DATING SEDIMENTS OLDER THAN 100 KA IN THE SEATTLE-TACOMA URBAN CORRIDOR: A TEST FOR INFRARED STIMULATED LUMINESCENCE AND THERMOLUMINESCENCE ON FINE GRAIN DEPOSITS

As part of a six-year project to map the Quaternary framework for the central Puget Lowland, more than forty samples have been collected for dating using infrared stimulated luminescence and thermoluminescence. During the past five years samples for dating were from approximately twenty different localities, including representative samples from previously dated type sections of the Olympia beds, Vashon Drift (fluvial and deltaic deposits), Double Bluff Drift and Whidbey Formation.
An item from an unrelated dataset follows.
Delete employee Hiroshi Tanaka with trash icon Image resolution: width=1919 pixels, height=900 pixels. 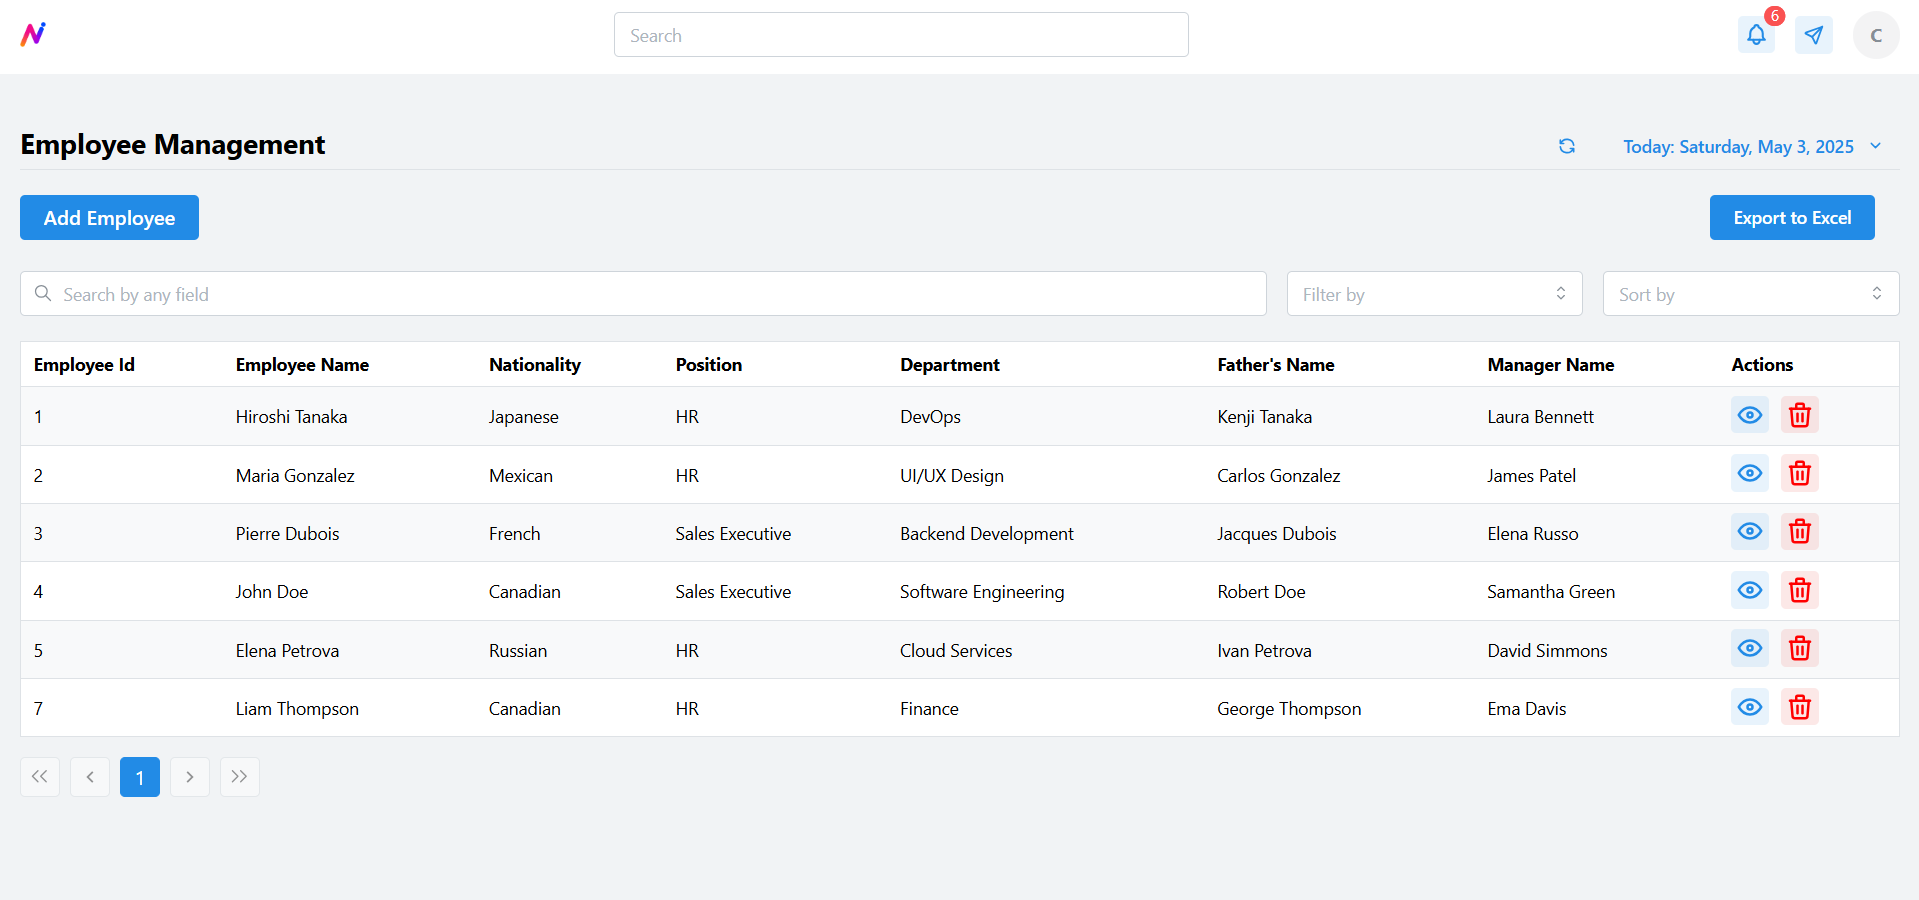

Although some prior workers have speculated that samples saturate out at 100-150 ka for IRSL, we have used analytical procedures to minimize this problem, and the results show good correlation with independent stratigraphic relationships out to about 250 ka. Following the work of Berger and Easterbrook and subsequent recommendations of Berger and Easterbrook (1993, Can. J. Earth Sci. 30, 1815-1828), we dated the fine-grain, polymineral component of the sample. The silt was run using blue TL and IRSL emissions. Samples were exposed to 4N HCl and 35% H2O2 before being separated in the lab to obtain the 4-11 micron size particles. A special form of the partial bleach method was used in which a heavy yellow filter (CS-3-67) covered the samples before exposure to a light source for bleaching tests. Comparisions were made of the natural signal acquired during burial with the artificial signals acquired from exposure of the sample to a beta source. In our studies we used the additive dose, multi-aliquot approach. We also tested for sublinearity responses in the samples, as this is a common complication in older samples. Elemental concentrations of K, U, and Th were measured on a low-level gamma spectrometer along with the addition of a cosmic ray component. These concentrations were then calculated together for a Dose Rate. Dose Rates for all deposits averaged 2.3 Grays/ka and these relatively low values might be one of the reasons that older ages can be obtained. Thermoluminescence ages that were in good agreement with magnetostratigraphic data marking the Blake event (110-120 ka) were recorded. Subsequent measurement of the same sample using infrared stimulated luminescence gave the same age results. Other ages ranging from 150 ka to 250 ka were also found to be reliable and to fit in well with current stratigraphy.